The Australian Renewable Energy Agency has announced $6 million in funding to Hydrostor Australia for Australia’s first energy storage project using compressed air.

Hydrostor will construct the 5 MW / 10 MWh fuel-free Advanced Compressed Air Energy Storage (A-CAES) facility, which will re-purpose the Angas Zinc Mine  in Strathalbyn, 60km southeast of Adelaide.

The $30 million commercial demonstration project will use the existing mine to develop a below-ground air-storage cavern that uses an innovative design to achieve emissions free energy storage. The facility will provide synchronous inertia, load shifting, frequency regulation and support for grid security and reliability.

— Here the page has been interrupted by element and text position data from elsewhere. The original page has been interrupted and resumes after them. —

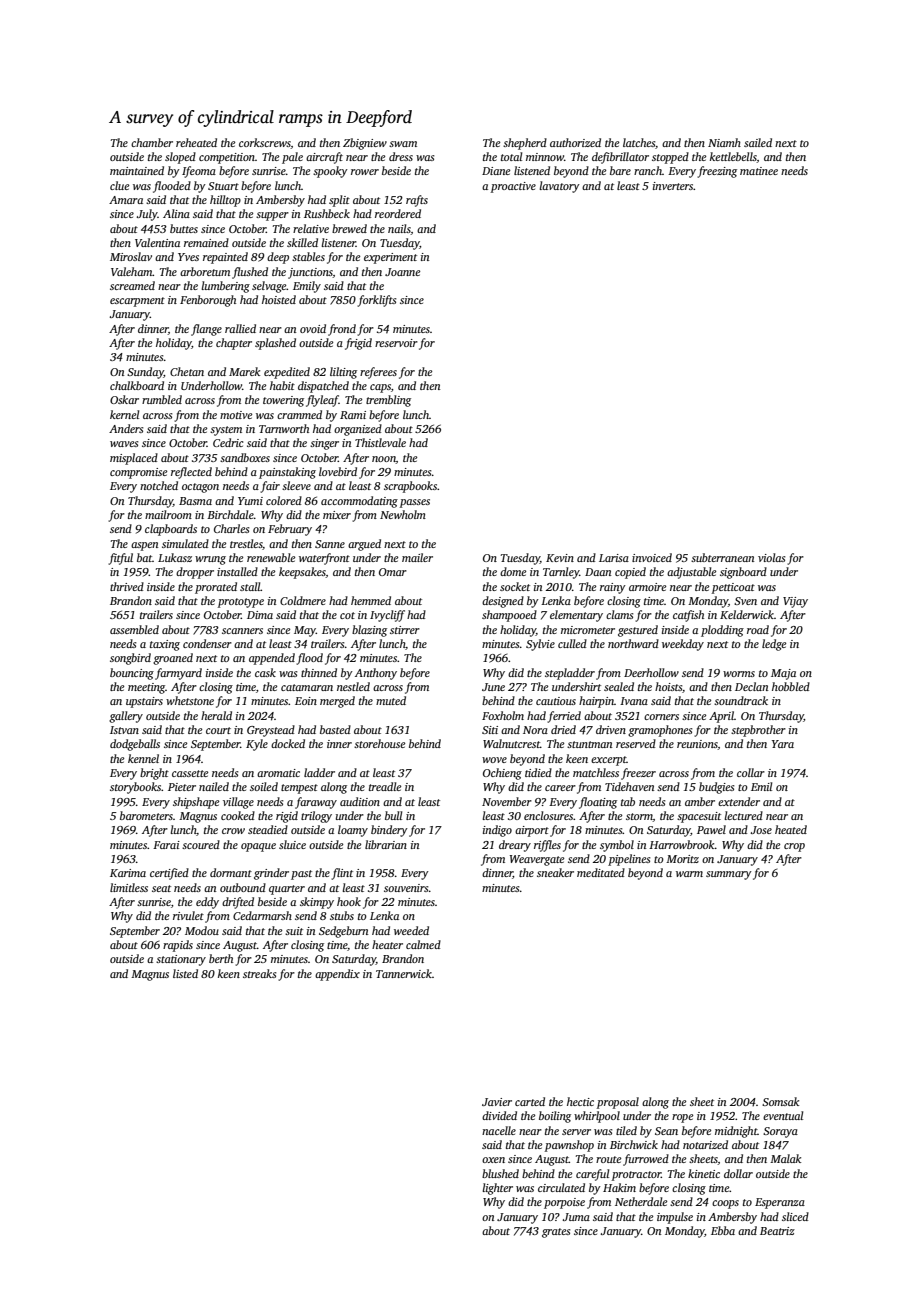  I want to click on reservoir, so click(396, 343).
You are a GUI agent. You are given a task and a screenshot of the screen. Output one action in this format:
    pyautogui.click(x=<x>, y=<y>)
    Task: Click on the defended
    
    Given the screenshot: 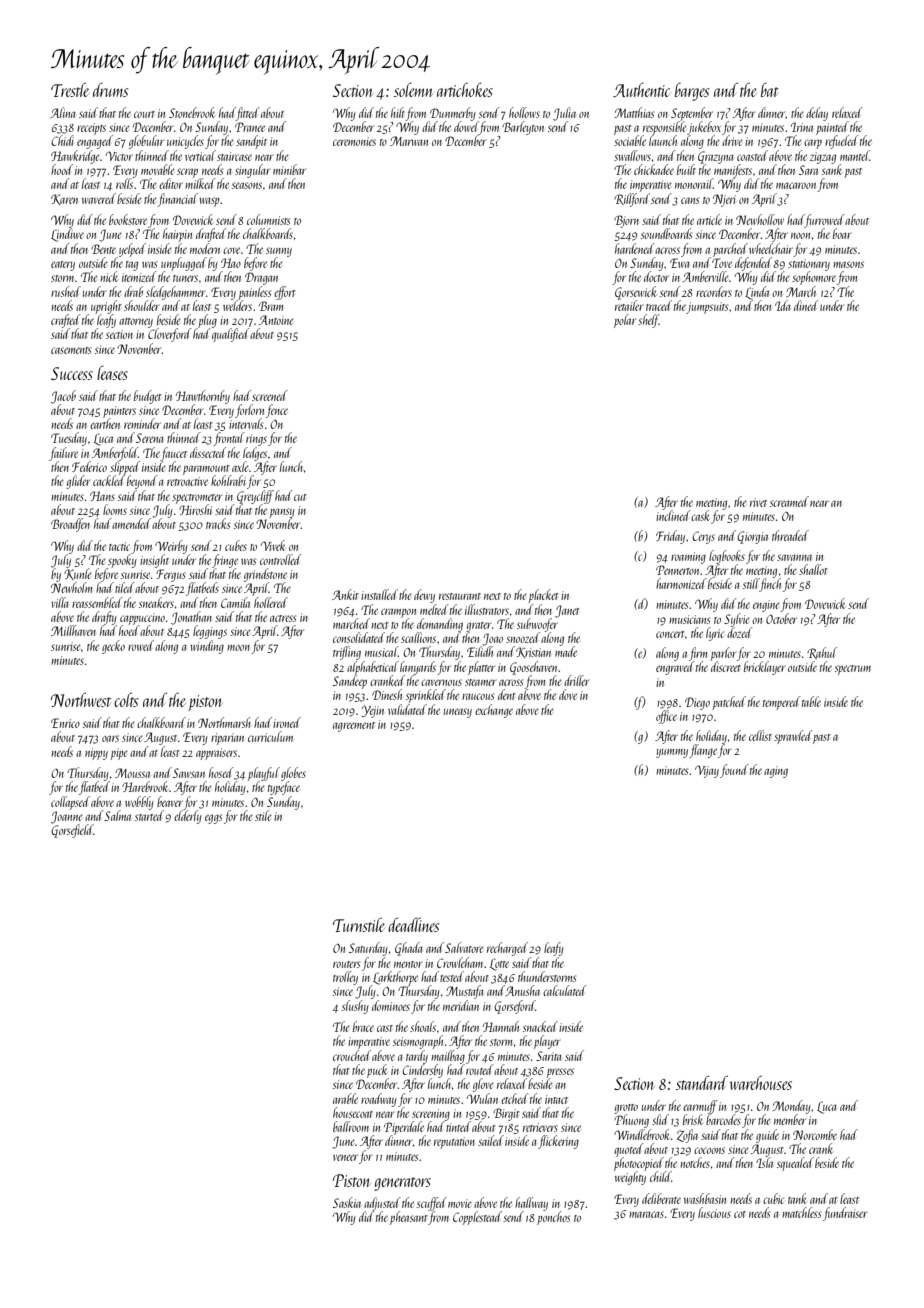 What is the action you would take?
    pyautogui.click(x=753, y=264)
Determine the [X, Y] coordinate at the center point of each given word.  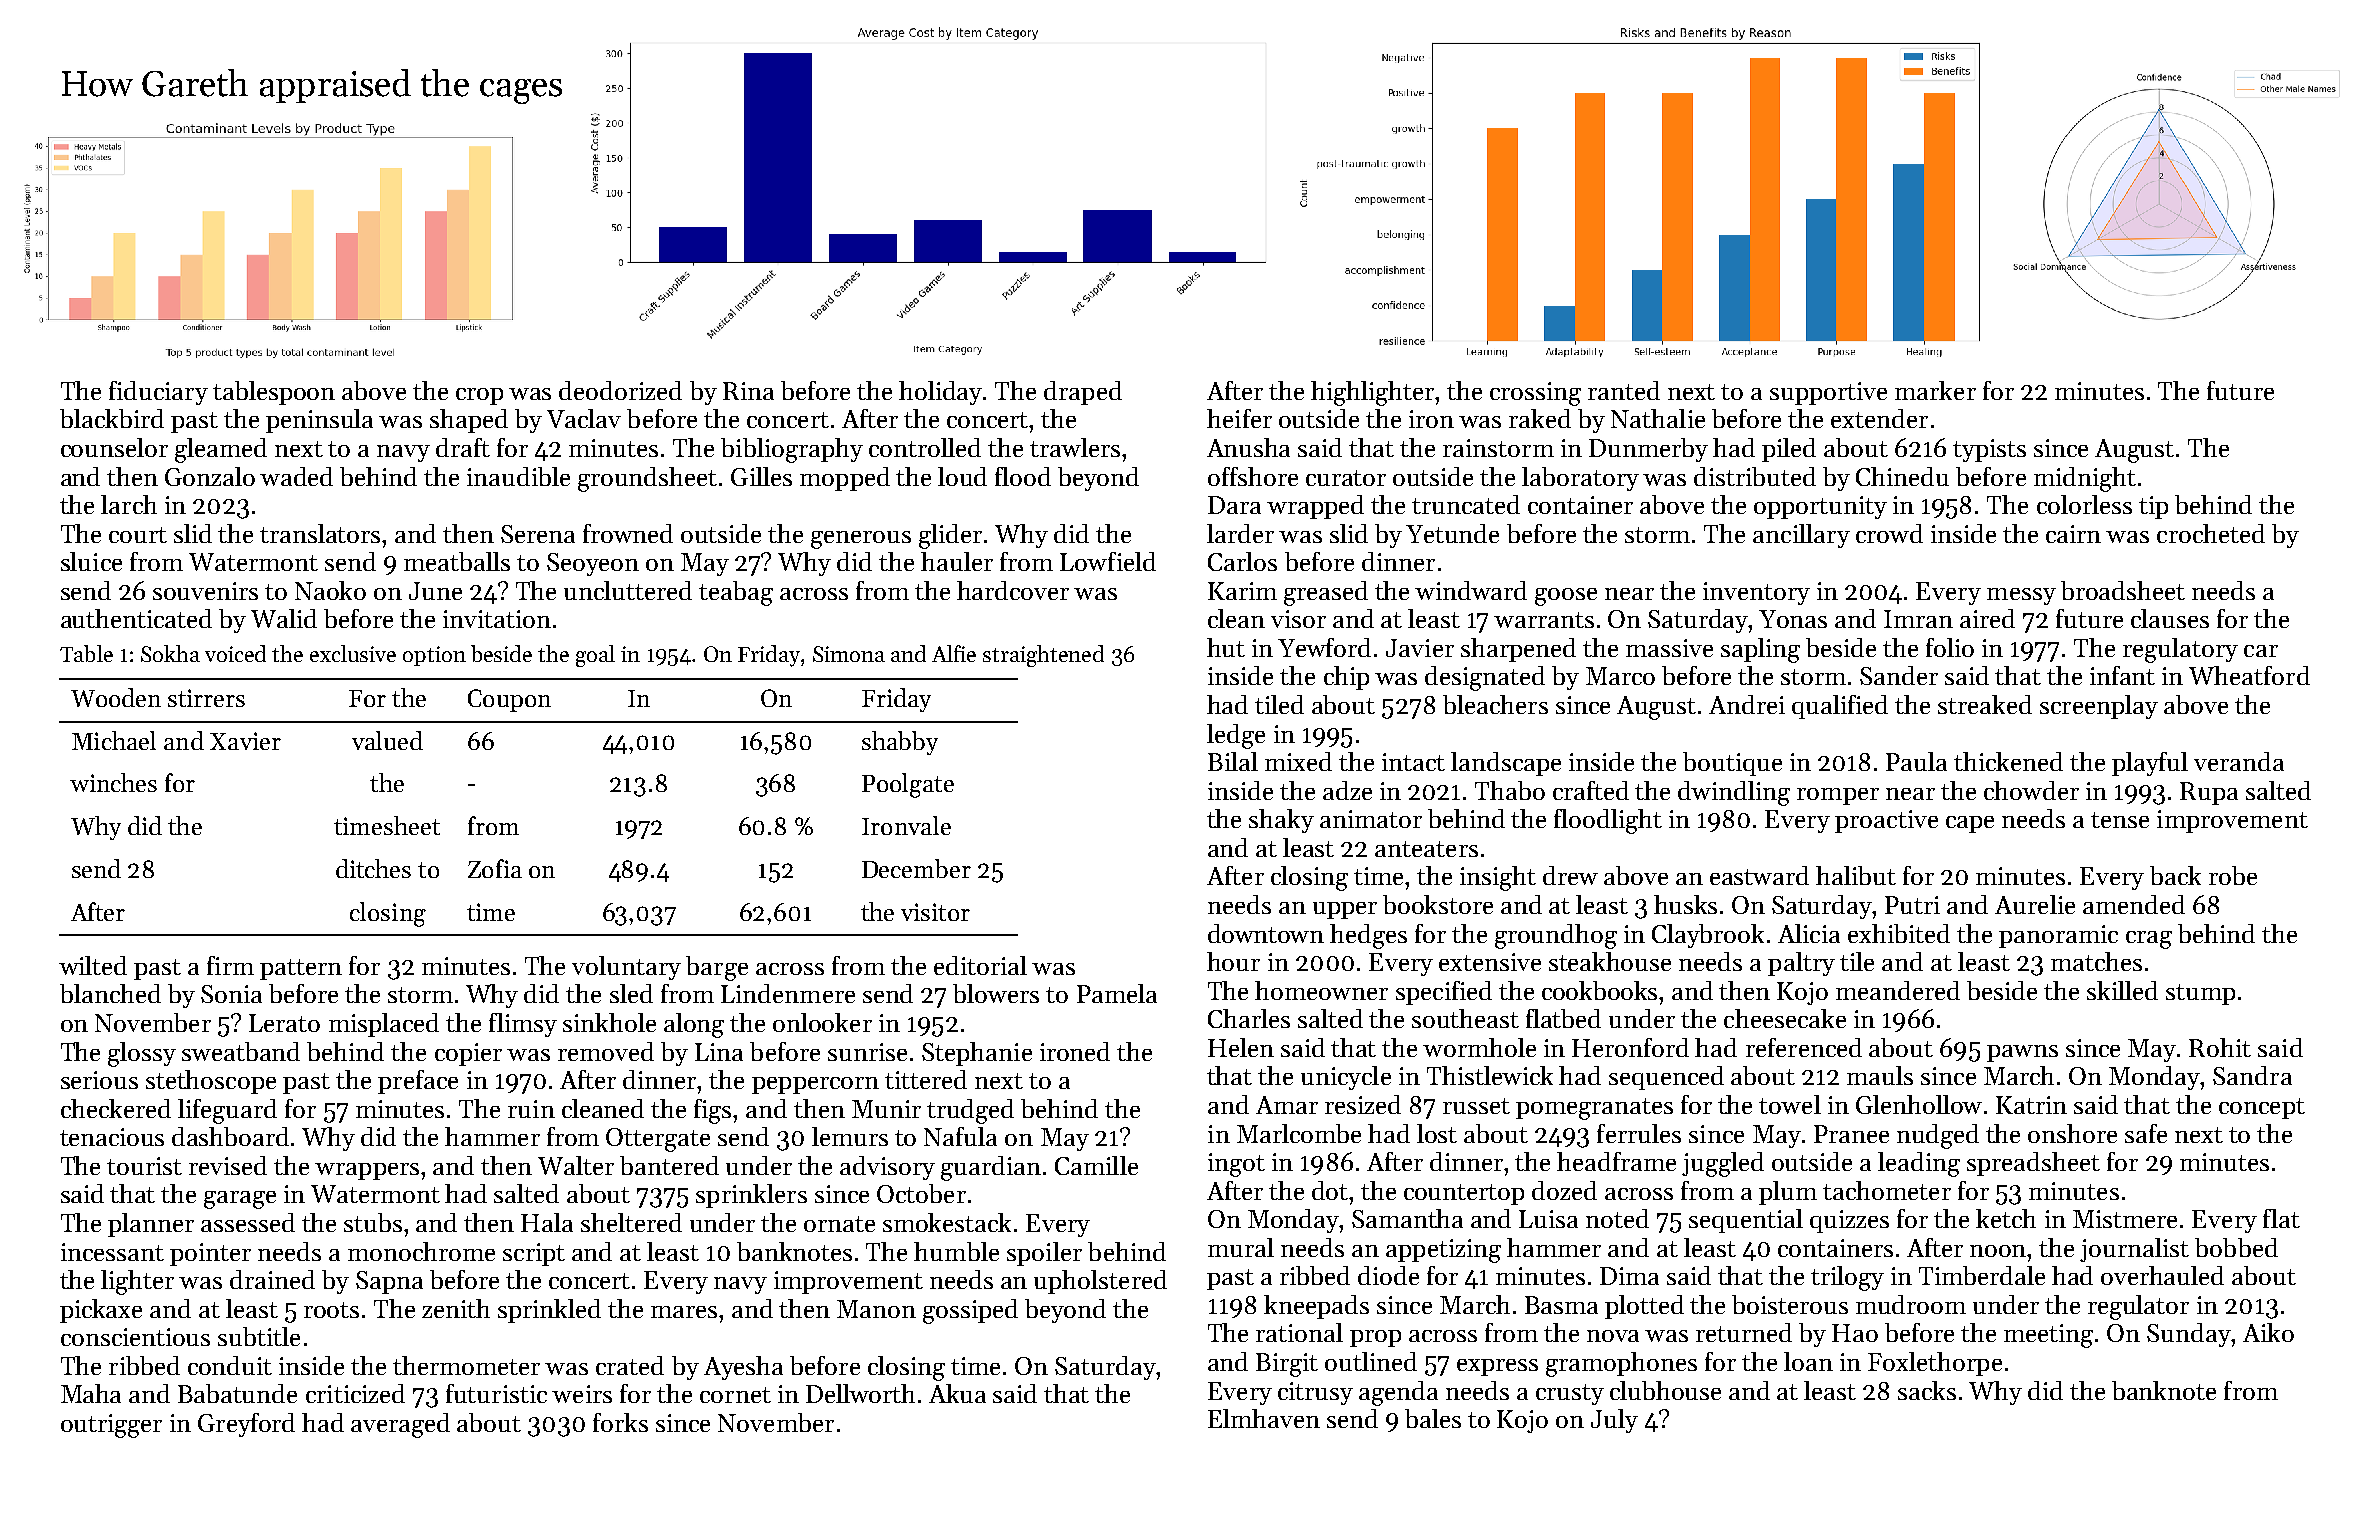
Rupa [2209, 793]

Utilising the existing mine will help to increase renewable energy supply to the South Australian and national energy grid while also converting a brownfield site into a clean energy hub.

Hydrostor’s project also received $3 million in funding from the South Australian government through its Renewable Technology Fund.

The technology works by using electricity from the grid to produce compressed air, which is stored in a purpose-built underground cavern kept at constant pressure using hydrostatic head from a water column.

During charging, heat from the compressed air is collected and stored before the cooled air displaces water out of the cavern up to a water reservoir on the surface. To discharge, water flows back into the cavern forcing air to the surface under pressure where it is heated with the stored thermal energy and drives a turbine to generate electricity.

As a fuel-free storage technology, A-CAES has similar applications to pumped hydro. Most notably, it can provide the dispatchability required to ensure reliability of the power system as more solar and wind power is installed.